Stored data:

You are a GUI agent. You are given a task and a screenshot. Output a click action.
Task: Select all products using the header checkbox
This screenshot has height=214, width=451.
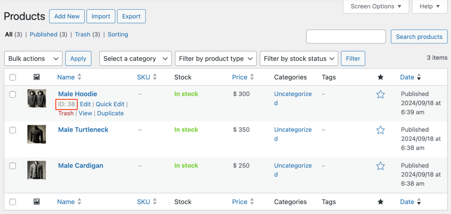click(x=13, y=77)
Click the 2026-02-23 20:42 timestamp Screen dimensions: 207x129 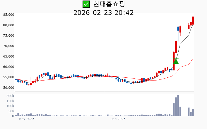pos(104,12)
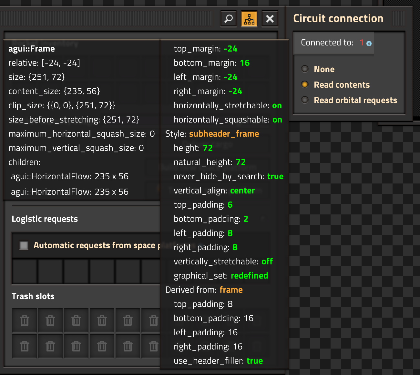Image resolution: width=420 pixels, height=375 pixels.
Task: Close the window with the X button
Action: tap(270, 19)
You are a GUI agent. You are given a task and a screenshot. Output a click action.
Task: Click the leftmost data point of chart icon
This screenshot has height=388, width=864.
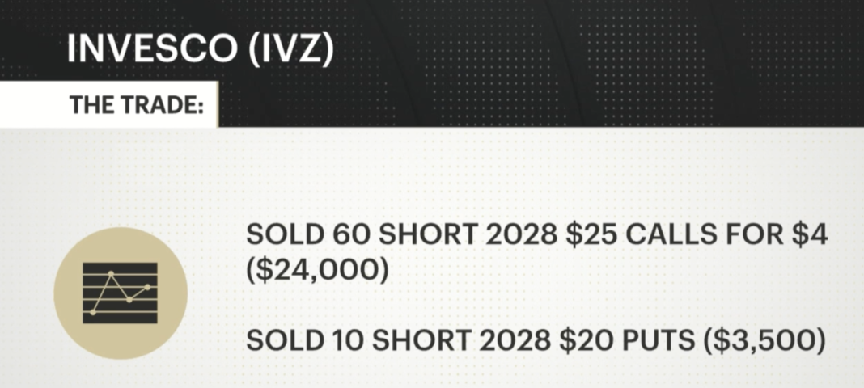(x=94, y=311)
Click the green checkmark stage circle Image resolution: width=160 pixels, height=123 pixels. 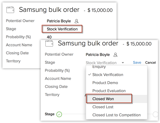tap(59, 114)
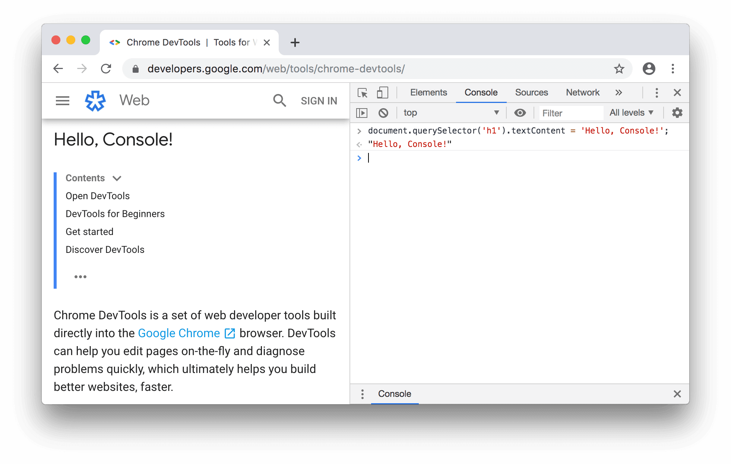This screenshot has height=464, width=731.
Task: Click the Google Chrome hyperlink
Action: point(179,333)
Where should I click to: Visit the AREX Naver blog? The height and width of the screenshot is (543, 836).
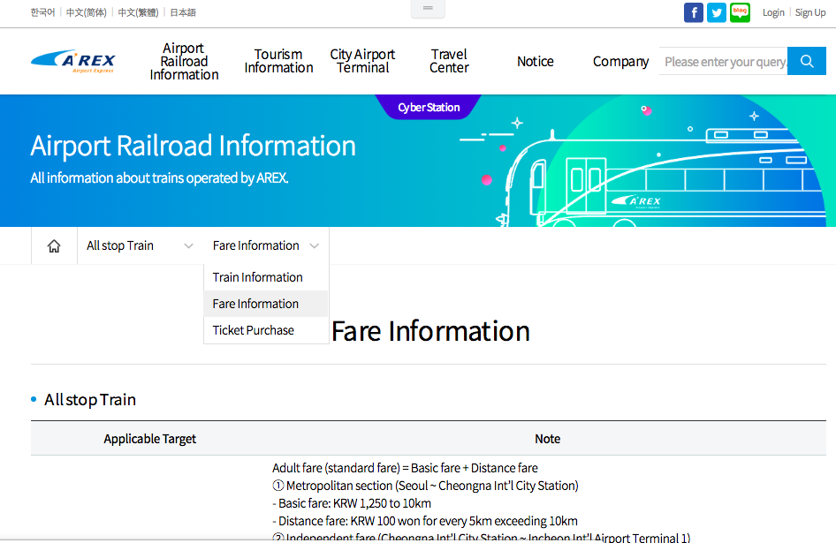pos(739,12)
...
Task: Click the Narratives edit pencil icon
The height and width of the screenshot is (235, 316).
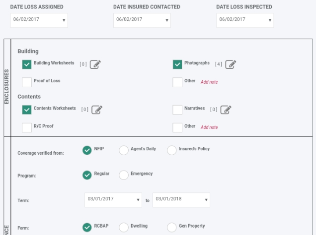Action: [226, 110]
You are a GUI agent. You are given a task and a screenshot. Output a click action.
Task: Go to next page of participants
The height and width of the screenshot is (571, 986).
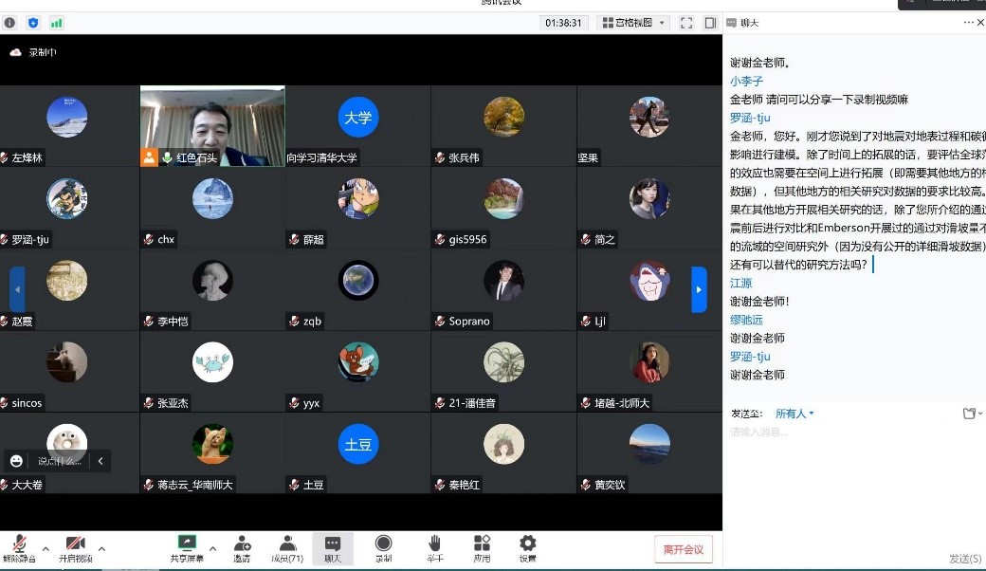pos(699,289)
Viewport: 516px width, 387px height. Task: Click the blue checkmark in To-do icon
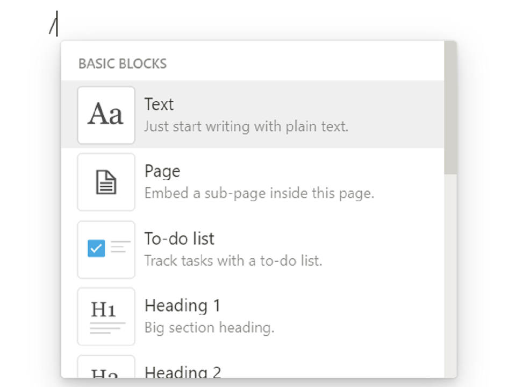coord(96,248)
==
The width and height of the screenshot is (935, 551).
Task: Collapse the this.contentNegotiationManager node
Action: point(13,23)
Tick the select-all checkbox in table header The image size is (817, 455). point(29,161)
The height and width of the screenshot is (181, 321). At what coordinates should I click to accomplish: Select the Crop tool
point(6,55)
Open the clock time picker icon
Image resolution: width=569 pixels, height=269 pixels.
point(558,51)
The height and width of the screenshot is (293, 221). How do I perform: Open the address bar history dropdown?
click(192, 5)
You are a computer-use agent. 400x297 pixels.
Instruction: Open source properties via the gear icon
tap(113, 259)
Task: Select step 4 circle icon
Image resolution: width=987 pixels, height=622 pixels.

Assignment ▸ Answer with a number alone. It should equal the count of lines in the entries that hold "checkbox".

Solution to this exercise ▸ 2